Wright hatte versucht, Pierce bei der Fahnenflucht zu helfen, hatte eine Fluchtwohnung organisiert. Doch am 24. September wartete er am vereinbarten Treffpunkt auf dem Mannheimer Hauptbahnhof vergeblich. Auch die aus London angereisten Vertreter von amnesty international und anwesende Stern-Reporter waren enttäuscht.
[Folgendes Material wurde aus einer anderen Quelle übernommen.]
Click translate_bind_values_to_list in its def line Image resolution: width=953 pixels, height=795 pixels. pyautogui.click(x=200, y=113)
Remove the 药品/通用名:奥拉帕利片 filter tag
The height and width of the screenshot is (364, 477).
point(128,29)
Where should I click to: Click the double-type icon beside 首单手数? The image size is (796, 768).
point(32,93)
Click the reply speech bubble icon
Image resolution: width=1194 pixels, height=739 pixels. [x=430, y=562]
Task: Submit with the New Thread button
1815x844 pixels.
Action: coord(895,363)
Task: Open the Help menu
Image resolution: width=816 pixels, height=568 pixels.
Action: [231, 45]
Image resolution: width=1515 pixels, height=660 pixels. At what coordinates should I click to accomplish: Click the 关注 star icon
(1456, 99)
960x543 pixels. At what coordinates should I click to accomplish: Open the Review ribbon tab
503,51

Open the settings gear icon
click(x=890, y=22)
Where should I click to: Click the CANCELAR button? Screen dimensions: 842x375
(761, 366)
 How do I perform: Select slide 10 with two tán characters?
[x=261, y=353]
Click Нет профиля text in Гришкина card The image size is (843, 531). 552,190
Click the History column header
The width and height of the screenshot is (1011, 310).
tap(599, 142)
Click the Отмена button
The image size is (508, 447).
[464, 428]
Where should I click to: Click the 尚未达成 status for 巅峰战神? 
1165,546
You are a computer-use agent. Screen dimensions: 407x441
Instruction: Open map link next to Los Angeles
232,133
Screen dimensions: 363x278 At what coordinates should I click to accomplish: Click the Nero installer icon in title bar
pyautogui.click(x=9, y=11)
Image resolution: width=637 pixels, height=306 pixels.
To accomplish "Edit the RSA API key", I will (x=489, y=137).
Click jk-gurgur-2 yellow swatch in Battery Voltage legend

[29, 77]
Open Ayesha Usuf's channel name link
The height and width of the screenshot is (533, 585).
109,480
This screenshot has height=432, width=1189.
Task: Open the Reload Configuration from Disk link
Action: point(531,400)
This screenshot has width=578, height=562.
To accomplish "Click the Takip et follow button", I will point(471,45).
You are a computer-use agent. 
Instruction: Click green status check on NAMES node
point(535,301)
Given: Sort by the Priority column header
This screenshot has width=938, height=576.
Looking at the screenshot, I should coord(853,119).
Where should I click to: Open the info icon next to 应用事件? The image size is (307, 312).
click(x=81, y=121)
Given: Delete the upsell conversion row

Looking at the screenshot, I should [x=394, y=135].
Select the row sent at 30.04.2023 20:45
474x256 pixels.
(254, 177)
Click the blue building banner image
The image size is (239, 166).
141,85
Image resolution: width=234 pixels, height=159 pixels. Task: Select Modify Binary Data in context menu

Gibt es den Soldaten John Pierce überhaupt – und wenn ja, hat er die Wahrheit erzählt? „In dieser Einheit“ gebe es keinen John Pierce, sagte eine US-Army-Sprecherin dem Onlinedienst stern.de, der Wrights Vorwürfe erstmals veröffentlichte. Wright hat nicht einmal ein Foto von John Pierce gemacht. „Ich bin kein Profi und habe nicht daran gedacht“, sagte Wright am Wochenende der taz. Per Kleinanzeige im Mannheimer Morgen sucht Wright jetzt die deutsche Freundin von John Pierce, deren Namen ihm aber auch nicht bekannt ist.

Immerhin kann Wright erklären, warum sein Informant keine Fotos der Araber und der Elektroschock-Vorrichtungen beibringen konnte. „Nach Abu Ghraib sind die Amerikaner supervorsichtig geworden, es dürfen keinerlei Kameras und Foto-Handys im Zellenblock benutzt werden.“ John Pierce habe ihm erzählt, dass sich die Mannheimer Wachsoldaten vor Dienstbeginn gegenseitig durchsuchen. Im irakischen Gefängnis Abu Ghraib hatten US-Soldaten Gefangene misshandelt und die unmenschliche Praxis auch noch triumphierend selbst auf Bildern festgehalten.

Wie Aktivisten der Friedensbewegung berichten, gehörten die Soldaten von Abu Ghraib der gleichen Einheit an wie die Wachsoldaten in Mannheim, der 18th Military Police Brigade.